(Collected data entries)
*** Block opens ***
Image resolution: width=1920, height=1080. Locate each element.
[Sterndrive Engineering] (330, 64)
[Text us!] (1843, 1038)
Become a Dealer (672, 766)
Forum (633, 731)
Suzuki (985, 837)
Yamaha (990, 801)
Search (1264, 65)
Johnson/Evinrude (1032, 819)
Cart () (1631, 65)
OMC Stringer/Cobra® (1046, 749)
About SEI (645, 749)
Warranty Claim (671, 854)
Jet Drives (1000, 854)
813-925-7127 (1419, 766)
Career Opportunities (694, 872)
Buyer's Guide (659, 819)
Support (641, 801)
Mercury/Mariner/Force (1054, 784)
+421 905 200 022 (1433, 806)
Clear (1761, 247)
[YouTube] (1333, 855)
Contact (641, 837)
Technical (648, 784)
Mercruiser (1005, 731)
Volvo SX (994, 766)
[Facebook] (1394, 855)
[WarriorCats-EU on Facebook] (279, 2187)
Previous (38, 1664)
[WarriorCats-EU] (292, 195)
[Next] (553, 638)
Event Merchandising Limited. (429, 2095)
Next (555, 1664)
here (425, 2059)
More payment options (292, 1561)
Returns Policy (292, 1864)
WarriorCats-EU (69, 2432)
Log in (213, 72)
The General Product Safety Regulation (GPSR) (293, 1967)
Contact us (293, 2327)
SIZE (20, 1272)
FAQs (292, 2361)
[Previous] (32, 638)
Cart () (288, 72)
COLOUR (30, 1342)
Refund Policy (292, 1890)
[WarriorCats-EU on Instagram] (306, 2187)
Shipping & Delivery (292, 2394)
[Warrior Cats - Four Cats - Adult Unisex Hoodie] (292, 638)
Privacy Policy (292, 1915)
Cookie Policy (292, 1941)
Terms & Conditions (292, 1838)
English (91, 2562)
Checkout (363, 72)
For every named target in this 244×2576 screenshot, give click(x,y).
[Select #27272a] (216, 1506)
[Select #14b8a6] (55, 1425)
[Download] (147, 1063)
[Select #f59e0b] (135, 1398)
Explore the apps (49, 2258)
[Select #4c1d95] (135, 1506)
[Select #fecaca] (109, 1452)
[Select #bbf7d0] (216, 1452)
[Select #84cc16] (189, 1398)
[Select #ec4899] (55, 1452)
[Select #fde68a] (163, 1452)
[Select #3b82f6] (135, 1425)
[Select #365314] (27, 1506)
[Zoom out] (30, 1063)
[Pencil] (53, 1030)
*** Block closes ***
What the task requires: From the line containing "[WarriorCats-EU] (292, 195)" to the last line of the records above, please write out every line exactly and add nothing.

Exercise answer:
[WarriorCats-EU] (292, 195)
[Next] (553, 638)
Event Merchandising Limited. (429, 2095)
Next (555, 1664)
here (425, 2059)
More payment options (292, 1561)
Returns Policy (292, 1864)
WarriorCats-EU (69, 2432)
Log in (213, 72)
The General Product Safety Regulation (GPSR) (293, 1967)
Contact us (293, 2327)
SIZE (20, 1272)
FAQs (292, 2361)
[Previous] (32, 638)
Cart () (288, 72)
COLOUR (30, 1342)
Refund Policy (292, 1890)
[WarriorCats-EU on Instagram] (306, 2187)
Shipping & Delivery (292, 2394)
[Warrior Cats - Four Cats - Adult Unisex Hoodie] (292, 638)
Privacy Policy (292, 1915)
Cookie Policy (292, 1941)
Terms & Conditions (292, 1838)
English (91, 2562)
Checkout (363, 72)
For every named target in this 244×2576 screenshot, give click(x,y).
[Select #27272a] (216, 1506)
[Select #14b8a6] (55, 1425)
[Download] (147, 1063)
[Select #f59e0b] (135, 1398)
Explore the apps (49, 2258)
[Select #4c1d95] (135, 1506)
[Select #fecaca] (109, 1452)
[Select #bbf7d0] (216, 1452)
[Select #84cc16] (189, 1398)
[Select #ec4899] (55, 1452)
[Select #fde68a] (163, 1452)
[Select #3b82f6] (135, 1425)
[Select #365314] (27, 1506)
[Zoom out] (30, 1063)
[Pencil] (53, 1030)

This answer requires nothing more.